Persenjataan roket Hamas mungkin telah dikuras secara signifikan oleh Israel. Namun, roket rakitan dan primitif tersebut dapat dibangun kembali dengan persenjataan yang belum meledak yang tersisa di sekitar Gaza.
Hamas mendaur ulang "roket, bom, dan peluru artileri Israel yang belum meledak untuk digunakan sebagai alat peledak rakitan dan menghasilkan proyektil baru", kata laporan ECFR.
Kemampuan beradaptasi Hamas sebagai kekuatan tempur, yang dikembangkan selama bertahun-tahun sebagai reaksi terhadap taktik Israel terhadapnya, berarti Hamas telah dibangun untuk menerima banyak pukulan dan tetap dapat terus maju sebagai sebuah organisasi.
5. Popularitas Hamas Terus Naik
Hamas bukan hanya organisasi militer tetapi telah menjalankan pemerintahan Gaza sejak 2006, ketika mengalahkan Fatah dalam pemilihan umum.
Dan sementara popularitas Hamas telah tumbuh di Tepi Barat, terutama sejak serangan yang dipimpin Hamas di Israel selatan pada 7 Oktober 2023, di Gaza, beberapa pihak telah menyatakan pendapat yang berbeda terhadap kelompok tersebut. Namun, popularitas Hamas tidak terlalu terpengaruh oleh perang Israel di Gaza, seperti yang ditunjukkan oleh jajak pendapat Pusat Penelitian Kebijakan dan Survei Palestina.

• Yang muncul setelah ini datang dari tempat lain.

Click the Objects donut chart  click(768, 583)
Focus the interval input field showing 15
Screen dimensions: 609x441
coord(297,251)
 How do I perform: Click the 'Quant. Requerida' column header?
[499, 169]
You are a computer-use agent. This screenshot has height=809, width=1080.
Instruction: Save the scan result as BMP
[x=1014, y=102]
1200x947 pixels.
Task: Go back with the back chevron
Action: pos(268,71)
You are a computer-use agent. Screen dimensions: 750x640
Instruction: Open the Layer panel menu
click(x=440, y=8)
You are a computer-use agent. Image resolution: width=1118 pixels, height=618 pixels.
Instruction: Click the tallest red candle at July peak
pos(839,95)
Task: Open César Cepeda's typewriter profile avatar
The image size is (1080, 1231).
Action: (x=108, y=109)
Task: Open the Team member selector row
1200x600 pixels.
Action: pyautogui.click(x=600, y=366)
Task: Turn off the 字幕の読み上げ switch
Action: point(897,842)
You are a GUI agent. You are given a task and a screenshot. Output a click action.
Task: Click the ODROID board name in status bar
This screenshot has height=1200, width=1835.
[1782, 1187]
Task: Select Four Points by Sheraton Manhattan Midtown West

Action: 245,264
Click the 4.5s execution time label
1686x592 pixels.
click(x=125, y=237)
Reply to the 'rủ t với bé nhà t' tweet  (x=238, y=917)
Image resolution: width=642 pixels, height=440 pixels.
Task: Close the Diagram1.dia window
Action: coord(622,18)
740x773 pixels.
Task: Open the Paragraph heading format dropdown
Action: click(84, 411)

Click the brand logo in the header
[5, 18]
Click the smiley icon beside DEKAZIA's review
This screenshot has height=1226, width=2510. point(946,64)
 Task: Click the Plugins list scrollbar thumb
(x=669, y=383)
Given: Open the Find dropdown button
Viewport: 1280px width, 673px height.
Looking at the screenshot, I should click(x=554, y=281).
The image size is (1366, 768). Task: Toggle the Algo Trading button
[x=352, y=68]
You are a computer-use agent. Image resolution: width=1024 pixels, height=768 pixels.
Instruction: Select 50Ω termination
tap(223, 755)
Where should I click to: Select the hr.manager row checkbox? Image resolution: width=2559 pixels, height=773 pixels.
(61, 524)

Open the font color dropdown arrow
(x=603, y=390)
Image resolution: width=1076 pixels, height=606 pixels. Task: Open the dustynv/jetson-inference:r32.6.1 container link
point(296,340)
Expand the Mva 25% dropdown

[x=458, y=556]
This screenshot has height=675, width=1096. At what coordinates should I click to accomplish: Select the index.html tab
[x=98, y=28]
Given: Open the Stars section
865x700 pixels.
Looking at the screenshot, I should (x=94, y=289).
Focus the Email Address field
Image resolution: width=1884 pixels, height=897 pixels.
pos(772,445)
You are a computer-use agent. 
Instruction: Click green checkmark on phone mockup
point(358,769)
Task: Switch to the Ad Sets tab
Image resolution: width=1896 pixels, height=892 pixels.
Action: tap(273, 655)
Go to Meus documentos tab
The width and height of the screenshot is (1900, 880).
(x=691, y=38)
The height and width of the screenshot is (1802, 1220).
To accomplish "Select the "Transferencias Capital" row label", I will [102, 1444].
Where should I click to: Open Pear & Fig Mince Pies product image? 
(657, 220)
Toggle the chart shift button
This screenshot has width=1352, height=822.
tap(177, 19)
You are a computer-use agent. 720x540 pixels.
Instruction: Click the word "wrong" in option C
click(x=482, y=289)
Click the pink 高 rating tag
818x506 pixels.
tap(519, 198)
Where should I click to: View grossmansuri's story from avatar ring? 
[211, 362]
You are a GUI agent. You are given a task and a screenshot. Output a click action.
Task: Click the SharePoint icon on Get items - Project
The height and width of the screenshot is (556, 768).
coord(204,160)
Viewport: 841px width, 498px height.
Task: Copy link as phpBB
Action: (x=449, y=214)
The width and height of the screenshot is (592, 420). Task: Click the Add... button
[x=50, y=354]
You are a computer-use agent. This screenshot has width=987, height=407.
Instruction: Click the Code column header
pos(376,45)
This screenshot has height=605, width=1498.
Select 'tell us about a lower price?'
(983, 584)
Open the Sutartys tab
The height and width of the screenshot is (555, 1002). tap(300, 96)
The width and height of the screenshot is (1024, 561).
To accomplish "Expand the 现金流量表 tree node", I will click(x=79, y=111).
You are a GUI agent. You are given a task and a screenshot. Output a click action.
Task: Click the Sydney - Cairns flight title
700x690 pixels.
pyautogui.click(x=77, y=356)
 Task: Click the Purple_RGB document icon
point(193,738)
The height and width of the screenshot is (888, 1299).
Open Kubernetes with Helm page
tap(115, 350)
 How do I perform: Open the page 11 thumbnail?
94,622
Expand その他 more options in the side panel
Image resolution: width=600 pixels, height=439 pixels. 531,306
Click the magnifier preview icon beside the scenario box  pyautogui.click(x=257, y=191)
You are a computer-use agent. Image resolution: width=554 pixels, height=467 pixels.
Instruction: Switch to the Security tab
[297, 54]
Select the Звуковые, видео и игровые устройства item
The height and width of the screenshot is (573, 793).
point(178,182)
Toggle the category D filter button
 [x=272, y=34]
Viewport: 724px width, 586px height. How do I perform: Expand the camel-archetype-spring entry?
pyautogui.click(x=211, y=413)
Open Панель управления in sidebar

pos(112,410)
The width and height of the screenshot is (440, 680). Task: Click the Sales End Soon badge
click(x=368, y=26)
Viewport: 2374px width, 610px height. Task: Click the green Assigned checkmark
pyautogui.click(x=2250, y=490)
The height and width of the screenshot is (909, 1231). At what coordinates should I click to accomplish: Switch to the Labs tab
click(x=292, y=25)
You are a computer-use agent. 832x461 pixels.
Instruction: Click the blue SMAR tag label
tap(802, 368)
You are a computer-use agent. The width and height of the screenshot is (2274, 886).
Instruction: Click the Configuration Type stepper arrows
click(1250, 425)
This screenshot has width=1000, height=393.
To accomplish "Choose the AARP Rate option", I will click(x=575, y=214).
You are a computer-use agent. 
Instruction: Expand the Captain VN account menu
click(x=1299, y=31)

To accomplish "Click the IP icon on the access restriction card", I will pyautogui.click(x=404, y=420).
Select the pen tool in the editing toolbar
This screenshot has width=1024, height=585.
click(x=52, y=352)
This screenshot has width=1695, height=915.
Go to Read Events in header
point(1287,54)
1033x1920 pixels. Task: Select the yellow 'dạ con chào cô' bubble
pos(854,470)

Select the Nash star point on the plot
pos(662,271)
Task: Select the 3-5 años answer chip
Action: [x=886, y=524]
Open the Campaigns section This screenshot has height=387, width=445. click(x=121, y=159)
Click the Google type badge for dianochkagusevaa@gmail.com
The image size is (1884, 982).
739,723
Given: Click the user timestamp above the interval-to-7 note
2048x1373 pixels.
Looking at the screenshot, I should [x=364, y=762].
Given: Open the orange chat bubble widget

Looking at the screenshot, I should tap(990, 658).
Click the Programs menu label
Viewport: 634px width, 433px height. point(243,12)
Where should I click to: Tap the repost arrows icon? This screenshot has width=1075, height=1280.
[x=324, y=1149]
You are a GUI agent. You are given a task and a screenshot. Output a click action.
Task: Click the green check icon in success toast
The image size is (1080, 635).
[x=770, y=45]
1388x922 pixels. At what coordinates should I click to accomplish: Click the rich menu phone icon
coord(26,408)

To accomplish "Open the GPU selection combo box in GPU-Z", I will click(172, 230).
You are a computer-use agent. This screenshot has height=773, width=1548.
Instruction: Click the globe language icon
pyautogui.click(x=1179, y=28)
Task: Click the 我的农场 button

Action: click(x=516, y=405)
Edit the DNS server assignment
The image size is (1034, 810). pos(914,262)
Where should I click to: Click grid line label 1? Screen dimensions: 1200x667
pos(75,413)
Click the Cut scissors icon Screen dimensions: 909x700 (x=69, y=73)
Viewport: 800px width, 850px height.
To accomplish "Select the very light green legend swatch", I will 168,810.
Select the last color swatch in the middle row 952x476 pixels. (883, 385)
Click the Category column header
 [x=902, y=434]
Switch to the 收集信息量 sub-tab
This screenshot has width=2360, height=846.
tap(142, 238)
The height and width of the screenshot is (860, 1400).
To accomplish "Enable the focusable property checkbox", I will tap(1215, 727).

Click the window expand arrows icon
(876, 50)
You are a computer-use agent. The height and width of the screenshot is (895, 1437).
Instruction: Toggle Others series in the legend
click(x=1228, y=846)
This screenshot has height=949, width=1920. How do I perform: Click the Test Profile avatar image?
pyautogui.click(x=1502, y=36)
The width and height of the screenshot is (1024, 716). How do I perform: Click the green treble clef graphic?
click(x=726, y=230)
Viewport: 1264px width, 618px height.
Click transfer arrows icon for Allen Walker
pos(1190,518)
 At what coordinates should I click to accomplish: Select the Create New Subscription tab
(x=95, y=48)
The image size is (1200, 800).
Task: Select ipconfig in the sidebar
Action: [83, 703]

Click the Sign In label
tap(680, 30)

Pendapat tentang kelompok tersebut sangat bervariasi di antara warga Palestina di Gaza. Dukungan untuk Hamas di Gaza sekitar 35 persen, menurut jajak pendapat terbaru pada September 2024, turun tiga poin persentase dari Juni 2024.
Beberapa kritik telah menyerang kegagalan Hamas untuk memprediksi respons Israel yang panjang dan brutal terhadap serangan tersebut. Yang lain mengklaim Hamas menyeret mereka ke dalam perang yang tidak diinginkan oleh warga Gaza, yang hampir semuanya telah kehilangan keluarga, teman, dan rumah mereka.